= Diana Rait Kerr =

English curator

Diana Rait Kerr (11 August 1918 – 18 December 2012) was an English curator, cricket writer and cricket historian. She was the first full-time curator of the Marylebone Cricket Club (MCC) and one of the first women to be an elected honorary member of the MCC.

== Early life ==
Born in Dublin, Rait Kerr attended Perse High School, Cambridge, and Stoatley Hall, Haslemere. Her father, Rowan Rait Kerr, was Secretary (i.e. chief executive) of the MCC from 1936 to 1952. At the outbreak of World War II, she was 21 years old; she spent the war driving ambulances in London during the Blitz and in Cambridge and Cardiff.

== Career ==
As part of her father's effort to restore Lord’s Cricket Ground after its occupation by the Royal Air Force during the war, Rait Kerr helped him to sort and catalogue the ground’s records and artefacts. Rait Kerr became the MCC's curator, and held the position from 1945 to her retirement in 1968. She was the first person to hold the position as a permanent full-time role, as previous staff had been either part-time or volunteers. During her tenure, she organised much of the MCC’s collection of artefacts and documents into a museum, housed in the club’s converted racquets court.

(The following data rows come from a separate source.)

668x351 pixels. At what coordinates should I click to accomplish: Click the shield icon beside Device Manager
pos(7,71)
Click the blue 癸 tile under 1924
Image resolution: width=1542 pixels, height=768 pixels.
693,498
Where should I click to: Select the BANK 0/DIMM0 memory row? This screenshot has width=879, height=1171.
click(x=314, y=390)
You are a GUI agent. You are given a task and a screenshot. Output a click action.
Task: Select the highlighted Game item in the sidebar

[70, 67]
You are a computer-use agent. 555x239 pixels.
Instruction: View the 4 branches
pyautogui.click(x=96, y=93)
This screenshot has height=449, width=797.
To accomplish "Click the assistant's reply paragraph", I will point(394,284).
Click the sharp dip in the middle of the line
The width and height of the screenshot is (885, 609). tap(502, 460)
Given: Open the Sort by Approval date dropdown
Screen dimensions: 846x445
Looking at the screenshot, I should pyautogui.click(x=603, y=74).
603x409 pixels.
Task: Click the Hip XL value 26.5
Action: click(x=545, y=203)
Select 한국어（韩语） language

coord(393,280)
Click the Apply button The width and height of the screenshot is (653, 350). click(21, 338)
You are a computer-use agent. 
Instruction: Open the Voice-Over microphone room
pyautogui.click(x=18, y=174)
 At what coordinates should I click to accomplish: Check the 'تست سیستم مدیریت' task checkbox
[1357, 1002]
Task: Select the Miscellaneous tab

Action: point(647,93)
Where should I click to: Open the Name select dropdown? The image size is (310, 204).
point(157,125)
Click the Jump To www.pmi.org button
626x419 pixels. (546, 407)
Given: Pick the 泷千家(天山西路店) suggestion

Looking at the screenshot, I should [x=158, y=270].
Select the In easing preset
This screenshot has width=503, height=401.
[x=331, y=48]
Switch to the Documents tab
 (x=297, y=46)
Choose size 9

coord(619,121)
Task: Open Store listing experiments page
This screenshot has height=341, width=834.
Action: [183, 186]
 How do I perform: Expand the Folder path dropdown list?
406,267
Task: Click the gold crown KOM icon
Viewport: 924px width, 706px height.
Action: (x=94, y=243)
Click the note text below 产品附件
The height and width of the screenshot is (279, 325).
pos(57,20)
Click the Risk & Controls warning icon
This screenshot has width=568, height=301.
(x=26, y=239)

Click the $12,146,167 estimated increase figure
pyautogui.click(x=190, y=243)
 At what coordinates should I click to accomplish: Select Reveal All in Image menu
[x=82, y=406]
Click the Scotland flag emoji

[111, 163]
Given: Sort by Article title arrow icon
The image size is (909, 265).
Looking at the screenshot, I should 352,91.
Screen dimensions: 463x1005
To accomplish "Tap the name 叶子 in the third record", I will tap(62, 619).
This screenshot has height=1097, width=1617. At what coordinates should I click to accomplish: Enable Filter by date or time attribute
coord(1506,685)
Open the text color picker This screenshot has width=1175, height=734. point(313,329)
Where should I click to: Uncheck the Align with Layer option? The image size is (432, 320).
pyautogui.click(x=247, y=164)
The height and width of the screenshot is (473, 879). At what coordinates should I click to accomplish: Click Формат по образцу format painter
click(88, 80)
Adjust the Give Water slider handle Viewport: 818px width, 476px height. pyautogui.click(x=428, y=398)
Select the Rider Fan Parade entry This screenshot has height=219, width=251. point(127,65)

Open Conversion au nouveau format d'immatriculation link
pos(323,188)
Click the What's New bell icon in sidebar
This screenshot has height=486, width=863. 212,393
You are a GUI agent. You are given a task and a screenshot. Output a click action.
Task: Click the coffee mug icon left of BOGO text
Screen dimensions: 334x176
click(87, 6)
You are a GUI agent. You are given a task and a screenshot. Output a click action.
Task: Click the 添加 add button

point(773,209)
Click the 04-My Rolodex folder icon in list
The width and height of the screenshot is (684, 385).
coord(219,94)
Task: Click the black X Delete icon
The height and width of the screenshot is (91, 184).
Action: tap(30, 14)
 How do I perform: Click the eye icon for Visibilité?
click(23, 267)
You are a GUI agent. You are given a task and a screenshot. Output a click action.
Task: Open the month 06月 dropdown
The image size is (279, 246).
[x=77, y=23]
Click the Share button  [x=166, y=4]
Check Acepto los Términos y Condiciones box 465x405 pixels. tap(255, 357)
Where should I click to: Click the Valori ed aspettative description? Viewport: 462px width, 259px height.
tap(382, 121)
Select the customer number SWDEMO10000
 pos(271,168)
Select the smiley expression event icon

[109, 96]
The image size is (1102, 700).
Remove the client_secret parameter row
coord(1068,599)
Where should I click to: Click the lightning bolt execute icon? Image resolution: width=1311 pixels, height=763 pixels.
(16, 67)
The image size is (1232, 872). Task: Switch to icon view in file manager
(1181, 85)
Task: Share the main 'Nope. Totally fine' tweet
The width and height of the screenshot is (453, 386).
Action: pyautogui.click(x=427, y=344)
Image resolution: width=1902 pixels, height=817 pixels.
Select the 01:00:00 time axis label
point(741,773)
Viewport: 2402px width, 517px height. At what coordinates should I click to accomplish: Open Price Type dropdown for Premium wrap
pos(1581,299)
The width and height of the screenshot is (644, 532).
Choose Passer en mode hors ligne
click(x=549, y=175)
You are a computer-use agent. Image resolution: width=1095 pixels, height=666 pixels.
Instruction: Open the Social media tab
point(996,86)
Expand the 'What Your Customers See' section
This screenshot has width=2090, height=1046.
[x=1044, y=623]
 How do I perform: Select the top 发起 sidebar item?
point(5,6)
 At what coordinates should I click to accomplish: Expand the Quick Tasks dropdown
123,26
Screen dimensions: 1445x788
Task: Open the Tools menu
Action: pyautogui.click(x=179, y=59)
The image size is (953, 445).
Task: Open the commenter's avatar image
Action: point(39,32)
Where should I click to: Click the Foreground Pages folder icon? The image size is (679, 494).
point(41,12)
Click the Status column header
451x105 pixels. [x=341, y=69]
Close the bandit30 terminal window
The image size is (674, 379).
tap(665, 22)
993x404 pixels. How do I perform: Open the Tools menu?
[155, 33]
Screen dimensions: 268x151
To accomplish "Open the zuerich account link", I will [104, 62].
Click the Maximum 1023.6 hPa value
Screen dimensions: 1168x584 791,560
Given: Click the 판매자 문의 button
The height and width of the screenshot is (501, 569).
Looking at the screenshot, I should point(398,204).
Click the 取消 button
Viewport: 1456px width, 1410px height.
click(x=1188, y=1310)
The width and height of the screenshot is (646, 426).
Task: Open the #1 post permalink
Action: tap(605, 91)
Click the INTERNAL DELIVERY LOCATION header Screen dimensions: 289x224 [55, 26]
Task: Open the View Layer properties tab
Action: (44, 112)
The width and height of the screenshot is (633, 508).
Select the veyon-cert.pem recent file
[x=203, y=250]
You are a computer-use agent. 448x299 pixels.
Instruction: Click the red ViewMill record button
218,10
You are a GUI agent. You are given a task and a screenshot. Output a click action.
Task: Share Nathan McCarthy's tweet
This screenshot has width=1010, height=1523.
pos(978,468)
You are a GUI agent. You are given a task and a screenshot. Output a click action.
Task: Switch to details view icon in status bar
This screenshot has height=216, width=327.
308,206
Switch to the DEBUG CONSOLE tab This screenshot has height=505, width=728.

In 1999, when MCC ended its 212-year policy of only admitting men to membership, Rait Kerr was one of the first women members.

== Retirement ==
Rait Kerr spent much of her retirement travelling. Based in a cottage at Little Gaddesden, near Berkhamsted, she would travel abroad to watch Test matches, often on tours organised by The Cricketer magazine.

== Bibliography ==
- Hambledon Cricket and the Bat and Ball Inn, Henty & Constable (Brewers), 1951.
- Lord's 1946-1970, with Ian Peebles, Pavilion Books, 1987, ISBN 978-1851451418.